先程までの一部始終は写真に印刷されていた。ルディはぴくりと眉を動かした。
「残念ながらお前の犯行現場はこのカメラでしっかり撮っておいた」
「なんだよ。ある事ない事書くつもりか。きたねえな」
「そんな事はしねえよ」
腕を組みながら言い放つルディに俺はきっぱりと否定した。
「俺は、真実を書くだけ。その為だったらなんでもするんだよ」
「なんでも? へえ、例えば?」
俺は、これまでのいきさつを簡単に説明した。黒い炎の事、テッドのこと、局長の事――全てをありのままに話した。

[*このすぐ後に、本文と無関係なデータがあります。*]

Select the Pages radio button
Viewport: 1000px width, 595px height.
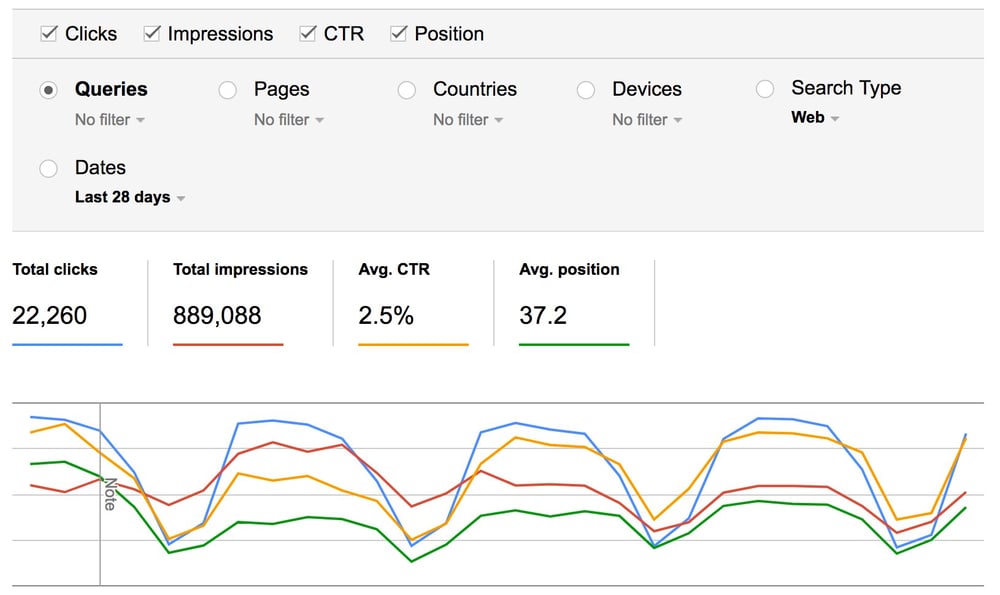pyautogui.click(x=227, y=90)
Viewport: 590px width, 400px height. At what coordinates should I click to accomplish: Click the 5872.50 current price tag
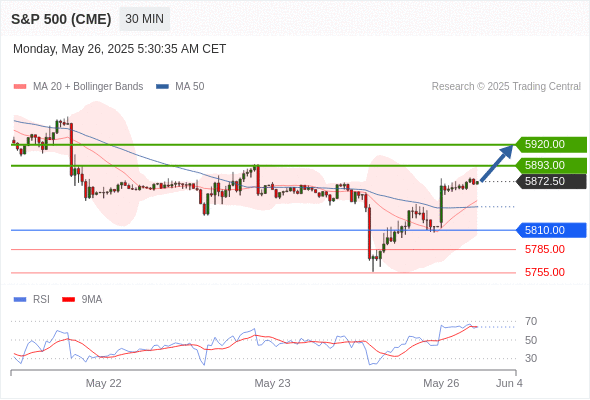pos(550,181)
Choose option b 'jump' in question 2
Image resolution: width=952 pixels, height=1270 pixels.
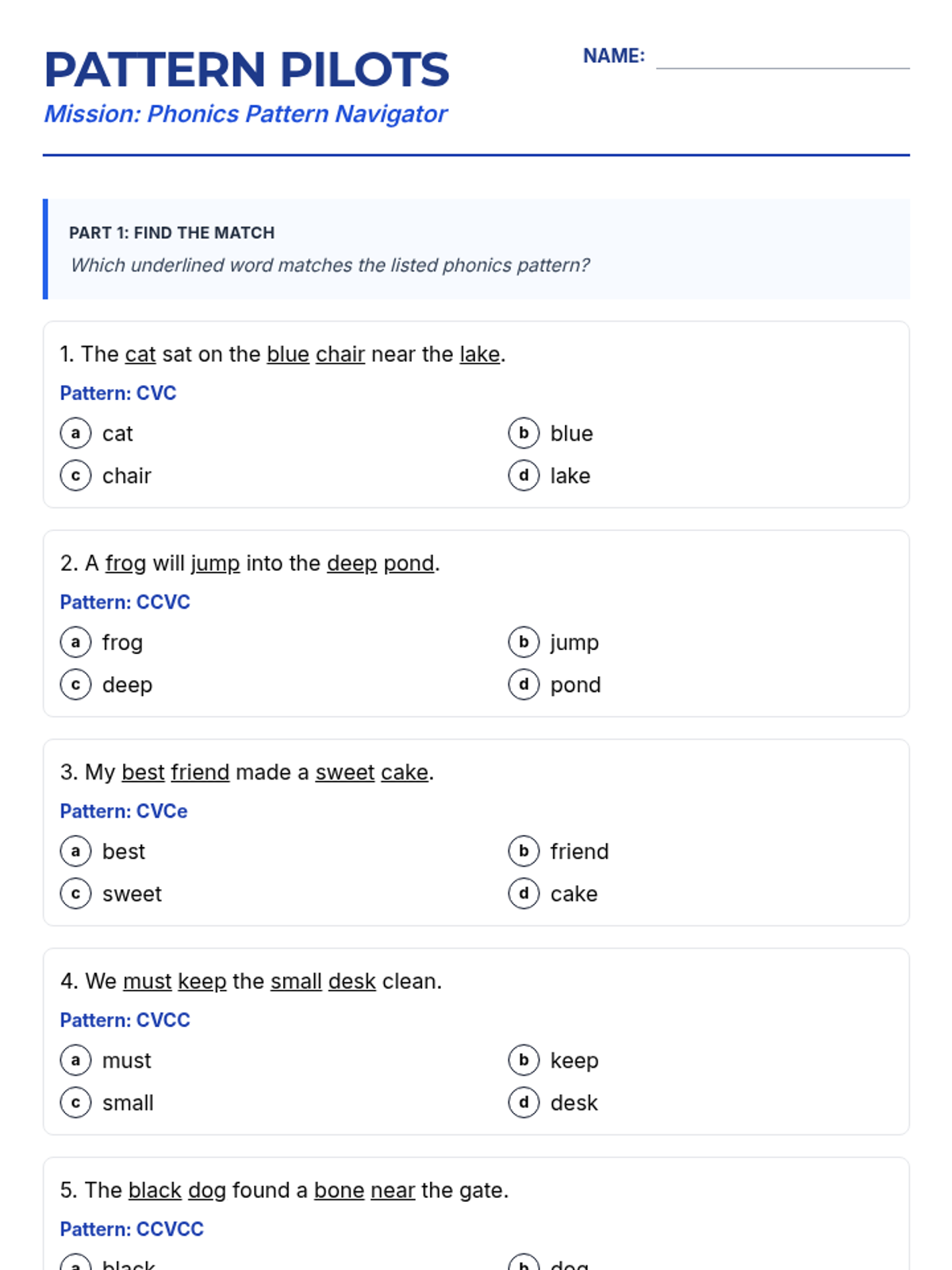click(x=524, y=642)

俺の背景を知ったルディは大柄の体を丸めて泣きじゃくっていた。
「おまえ……傷ついた後輩の為に俺に取材を……! ううっ……」
「あ、ああ……まあな」
どうやら同情されているみたいだ。もしかして、こいつチョロ――見た目ほど悪い奴ではないのかもしれない。
「分かったよ。取材? 受けてやるよ」
思わぬ方向に話は進んだ。何はともあれラッキーだ。こいつが涙もろくて良かった。
俺は早速メモ帳をテーブルに広げて、万年筆を手に取り取材を始める。
「じゃあそうだな……まず、あの黒い炎はなんだ?」
「あれは人の魂を焼き殺す悪霊――つまりおばけだな」
また悪霊か。あの時の神父と同じことを言っているがどうも信憑性が無い。
「あ。今おまえ嘘だぁって顔しただろ!」
その感情は俺の顔に出たようで、ルディは俺を指差す。
「そりゃ、俺だって悪霊なんて信じられなかったよ。でも喋るサーモンに言われたんだ。悪霊を倒せって……」
喋る、サーモン?
聞き捨てならないおかしな点に俺は「ストップ」と手のひらを挙げてルディの話を止める。
「まてまてまて。今なんて?」
「悪霊なんて」
「その後!」
「喋る、サーモン?」
「そう! それ!」
やっと、辿り着いたワードに大声をあげて今度は俺がルディをびしっと指差す。
「どういうことだよ! 喋るサーモンって!」
「ん? ああ……あれはつい先日ことだった」
あれ? 回想入る感じ?
「このダイナー、全然お客が来なくてさ……稼ぎもないしこれからどうしよーって川を眺めていたんだ」
「うん、それで?」
「そしたら、川上から巨大なサーモンがどんぶらこどんぶらこ……と」
まて、どんなシチュエーションだ。
「俺は『ラッキー! 食材が流れてきた!』って思って川に飛び込んだ」
やっぱりこいつ熊かよ。
「そしたらどこからか『早まるな!』って叫び声がした」
もう早まってるんだよ!
「辺りを見回しても誰もいない。そしたら、『こっちだこっち』と話しかけられて……その声の主は、川から頭だけ出したサーモンだった」
何ひとつとして理解が追い付かずにズキズキと頭痛がしてきた。
俺は眉間を抑えながら「それで?」となんとか取材を続ける。
「そのサーモンは俺に契約をしたいって言ったんだ」
「契約? 何の」
「店が繁盛する契約だって。体にメスが刺さった人間を店に招いて黒い炎をこの大鎌で祓ってやれば客は大喜び、店は大繁盛だって」
そう言って、ルディはあの大鎌を手に取った。
俺はあの神父の言っていた話を思い出す。悪霊、大鎌、契約。もしかして――
「サーモンが、死神……?」
俺はぽつりと呟く。
「バレたからには仕方ないな」
ルディのものでも俺のものでもない、知らない第三者の声が店内に響いた。